Cash, explosives seized

A Delhi police team finally arrested the terror financier in February last year. A total of Rs. 65 lakh in cash as well as explosives and timers were recovered from the boot of the car he was using. In a statement to the police, he admitted to having transferred funds from Pakistan’s Inter-Services Intelligence and the Pakistan-administered Kashmir branch of the Jamaat-e-Islami to both the Hizb and Mirwaiz Farooq.

Earlier this month, a Delhi court issued warrants for Mr. Mir’s arrest, after he failed to appear for a scheduled hearing of terror-financing charges. He has not been seen since November 8, when he disappeared from the Shangri-La Hotel in central Delhi, leaving behind unpaid bills. Officials suspect that he may have returned to Dubai through Kathmandu using a false passport.

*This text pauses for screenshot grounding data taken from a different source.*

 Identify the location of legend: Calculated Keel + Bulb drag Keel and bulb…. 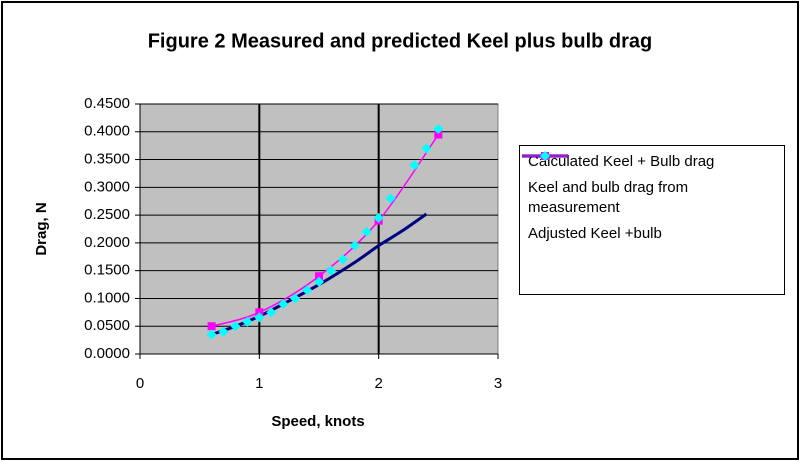
(652, 220).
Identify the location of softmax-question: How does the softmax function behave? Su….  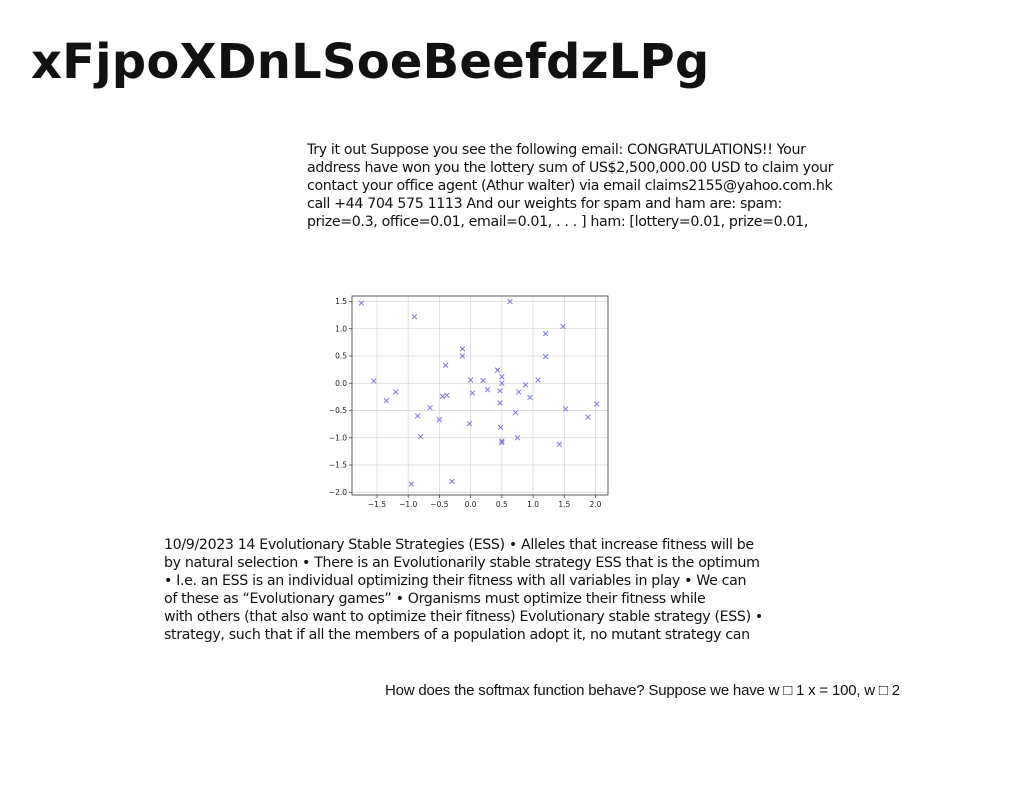
(642, 690).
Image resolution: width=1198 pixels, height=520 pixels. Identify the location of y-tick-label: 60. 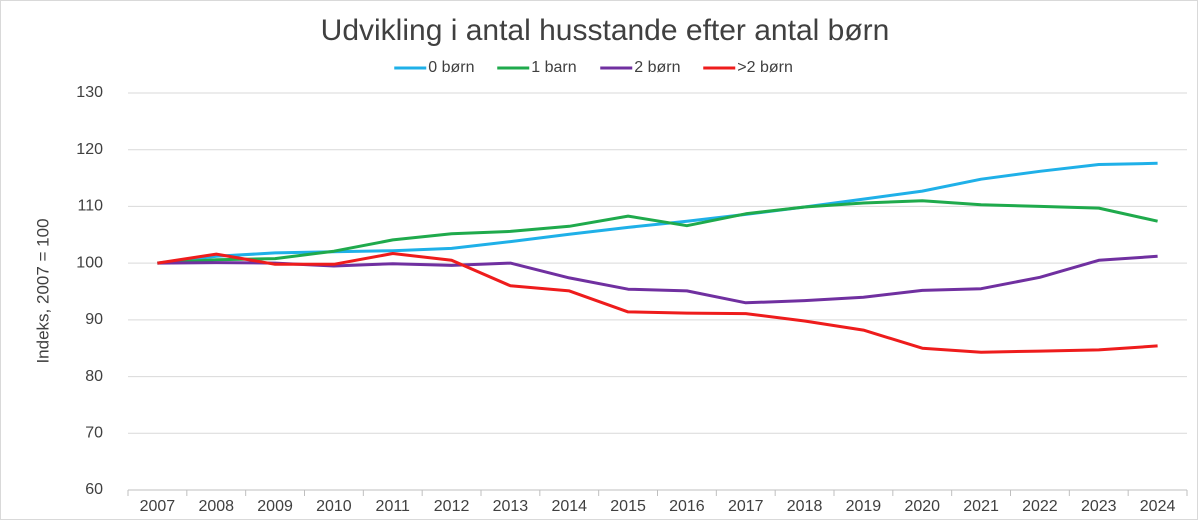
(94, 490).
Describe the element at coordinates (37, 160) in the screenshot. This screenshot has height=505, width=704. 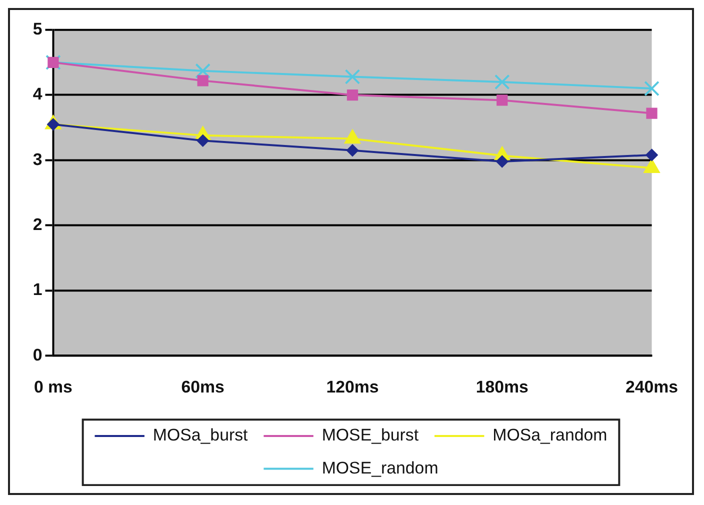
I see `y-tick-label: 3` at that location.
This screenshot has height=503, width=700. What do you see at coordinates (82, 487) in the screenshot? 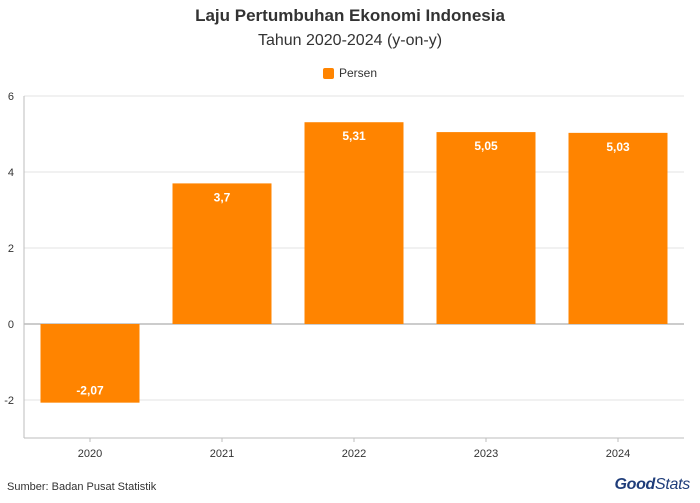
I see `source-note: Sumber: Badan Pusat Statistik` at bounding box center [82, 487].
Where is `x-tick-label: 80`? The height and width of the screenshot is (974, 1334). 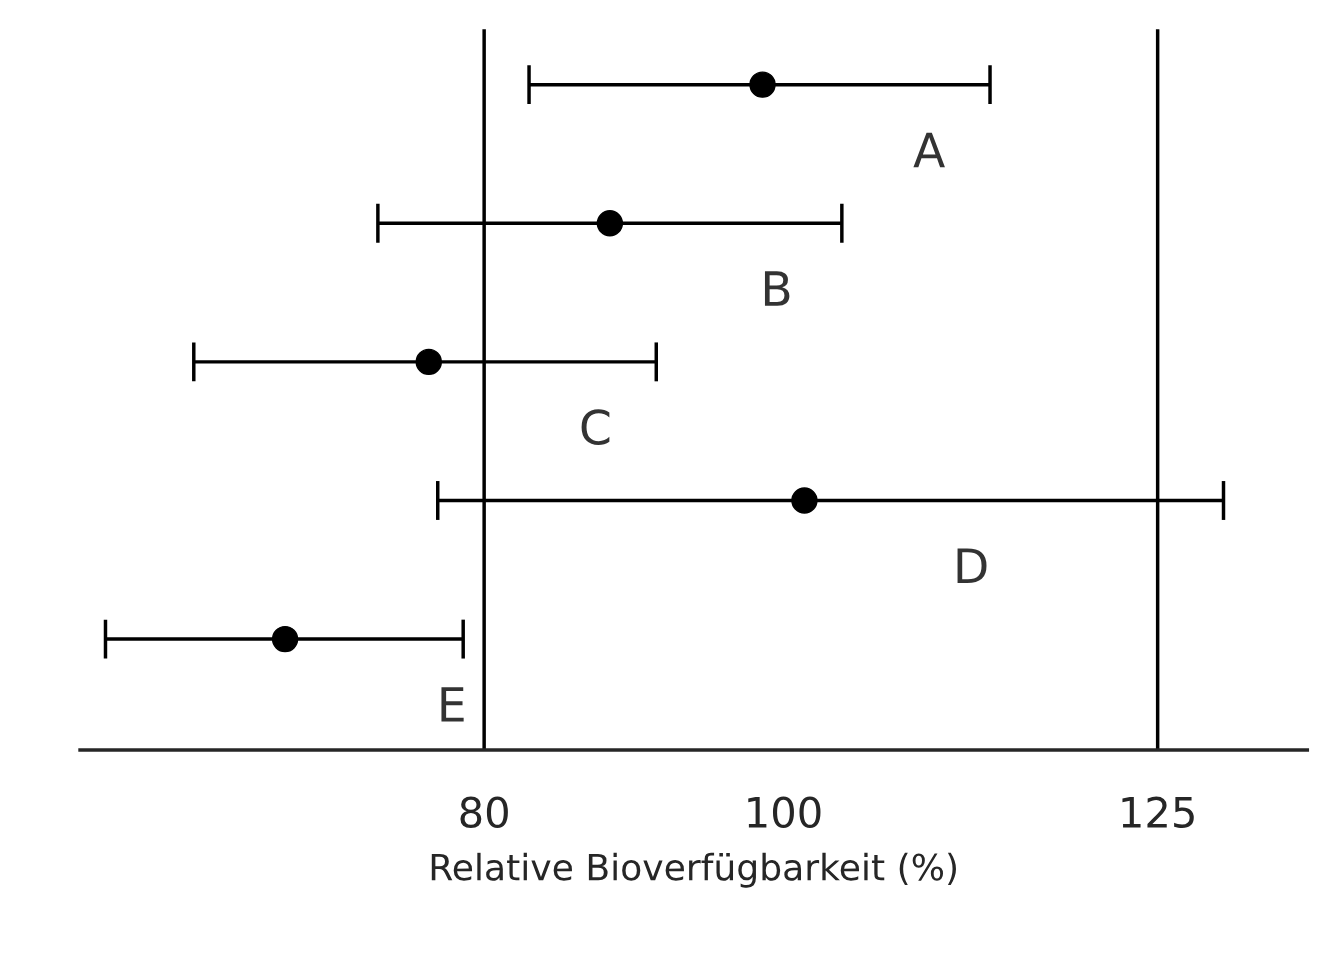
x-tick-label: 80 is located at coordinates (484, 812).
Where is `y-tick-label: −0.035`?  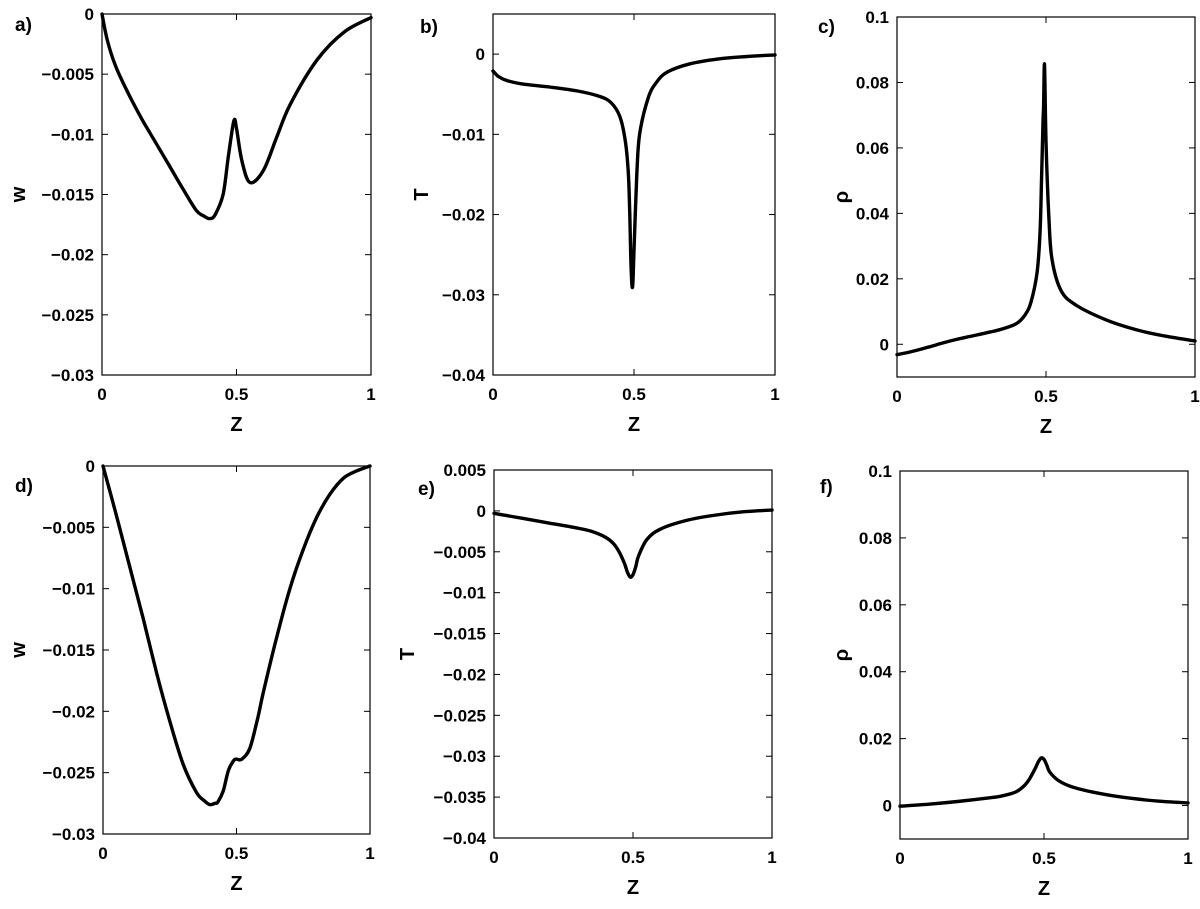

Interestingly, Mr. Mir’s disappearance was preceded by energetic lobbying to secure his release. Delhi police sources said a Union Minister, an industrialist with links to the People’s Democratic Party, two former RAW officials and a prominent Srinagar-based businessman made unsuccessful efforts to persuade the prosecution not to oppose Mr. Mir’s pleas for the return of his court-confiscated passport.

Mirwaiz Farooq also asked government officials to review Mr. Mir’s case, arguing that the charges against him were unfounded. Mr. Mir’s name figured in a list of detainees whose release the APHC chairman sought during a March 2006 meeting with Union government mediators to discuss the secessionist coalition’s participation in multiparty dialogue.

Murky background

Officials said Mr. Mir’s contacts with India’s covert services began when he offered his services in return for the easing of police pressure on his family. “He basically came to us with a straightforward deal, offering to influence the Hizb on our behalf if we went slow on criminal cases pending against his family,” said one police investigator.

In late 1998, an Intelligence Bureau-led operation led to the arrest of Mr. Mir’s father, Mohammad Shafi Mir. The senior Mir’s upmarket Srinagar-based carpet business, investigators alleged, had been used as a cover for cash flows from the ISI to Ghulam Hasan Khan, then Kashmir division commander of the Hizb. According to Jammu and Kashmir police records, the New York-based secessionist leader Ghulam Nabi Fai used to route ISI funds to Mr. Mir in Dubai. From there, Mr. Mir used two wire transfer services set up for him with ISI funds — Rima Exchange and Cash Express Exchange — to his father’s business, KM Carpets, which under-invoiced sales to Dubai to launder the transfers.